Obesity Related To Brain Ageing According To Study

According to researchers at the University of Cambridge in the UK, obesity may increase the risk of neurodegeneration.

Can obesity affect the brain?

Can obesity affect the brain?

In 2014, more than 1.9 billion adults, above the age of 18, were overweight according to WHO and many diseases are known to be related to obesity. High blood pressure, stroke, cancer and type 2 diabetes are just a few of them. But what about brain aging and dementia?
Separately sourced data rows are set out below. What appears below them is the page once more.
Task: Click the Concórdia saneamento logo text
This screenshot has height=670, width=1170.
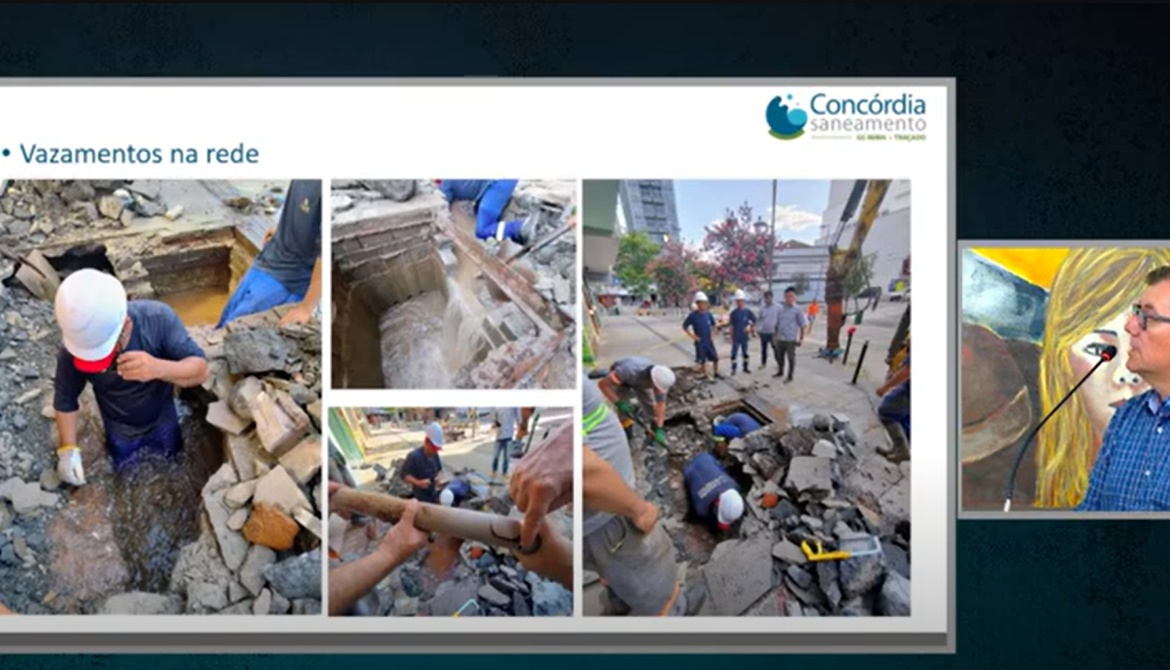Action: pyautogui.click(x=867, y=111)
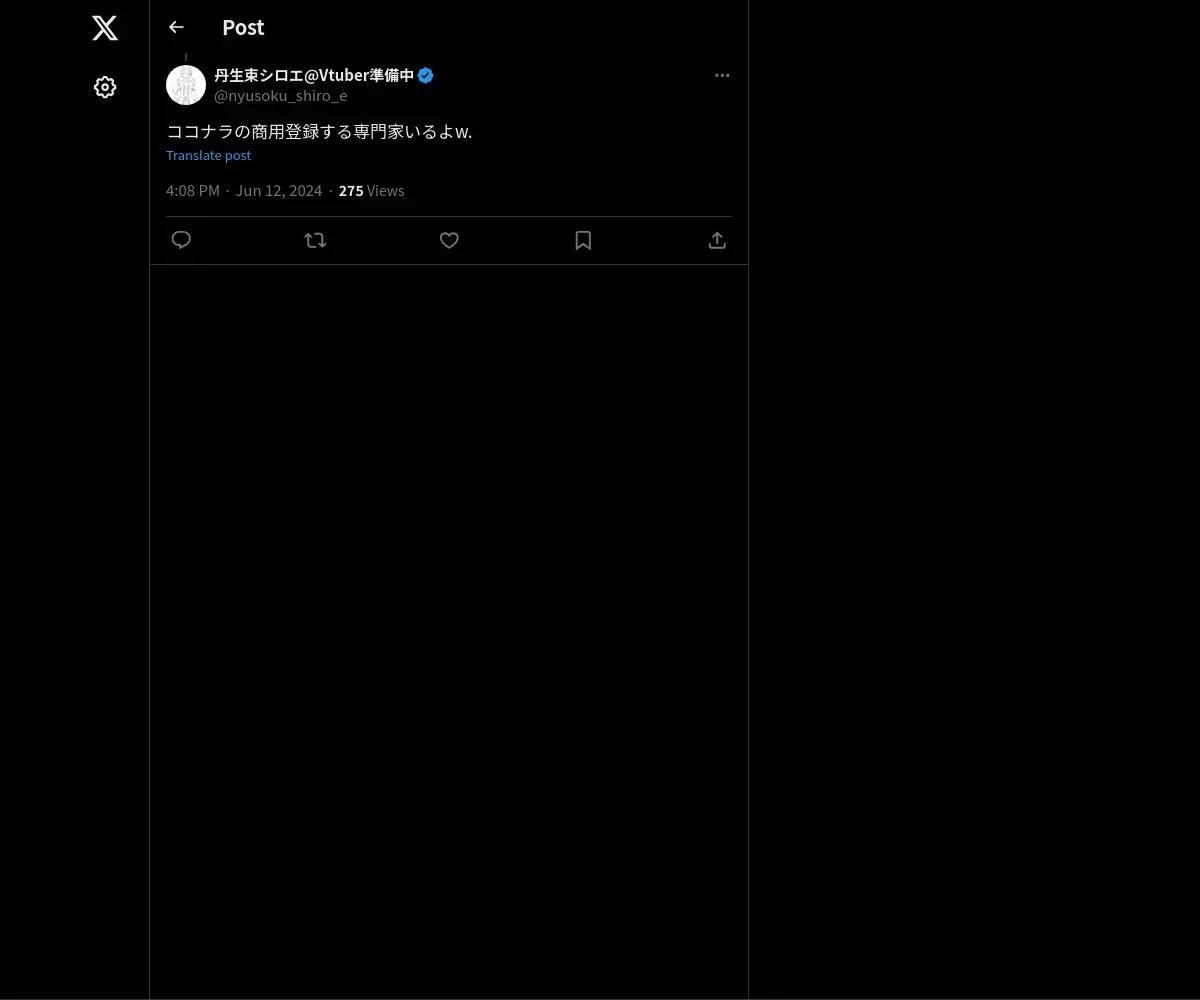
Task: Open the @nyusoku_shiro_e handle link
Action: pyautogui.click(x=281, y=96)
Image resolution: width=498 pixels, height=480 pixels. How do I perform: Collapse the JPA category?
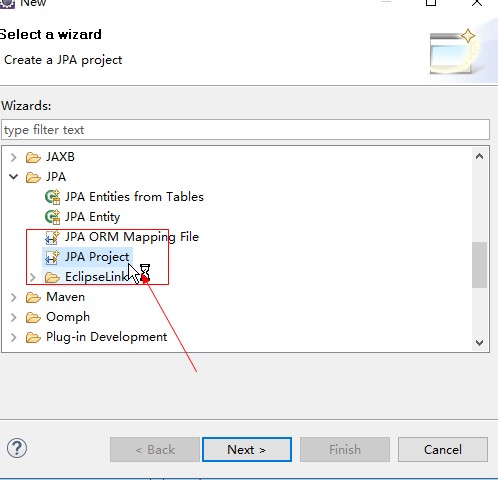pos(14,177)
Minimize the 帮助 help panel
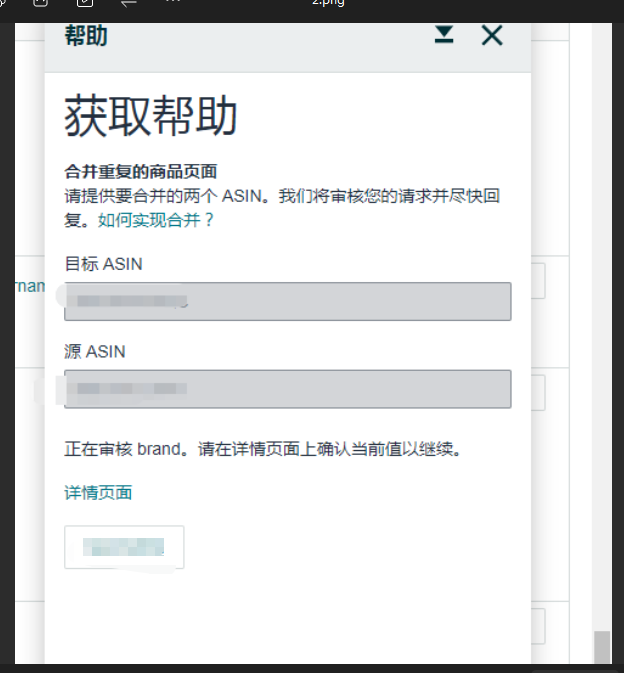Screen dimensions: 624x673 click(x=444, y=36)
A research team at the University of Cambridge in the UK examined the MRI scans of a total of 473 individuals between 20 and 87 years old, who were divided into 2 groups, and found a significant correlation between brain age and Body Mass Index (BMI). The researchers found striking differences between brains of lean and overweight people, in cerebral white-matter volume but not in cortical gray matter. “Such effects may be equivalent to an increase in brain age of up to 10 years in overweight and obese individuals” as the study concludes, and they seem to be maximal in middle-age. That means that a 40-year-old lean person has the same amount of white matter as a 50-year-old obese one.

These differences in the volume of white-matter do not necessarily imply associated changes at an individual’s cognitive abilities, as suggested by the cognitive scores. Therefore the research team is interested to see if any of the participants develop dementia while growing.

“As our brains age, they naturally shrink in size, but it isn’t clear why people who are overweight have a greater reduction in the amount of white matter” says author Dr Lisa Ronan and she continues “we can only speculate on whether obesity might in some way cause these changes or whether obesity is a consequence of brain changes.”

The study was supported by the Wellcome Trust, the Biotechnology and Biological Sciences Research Council and the Bernard Wolfe Health Neuroscience Fund.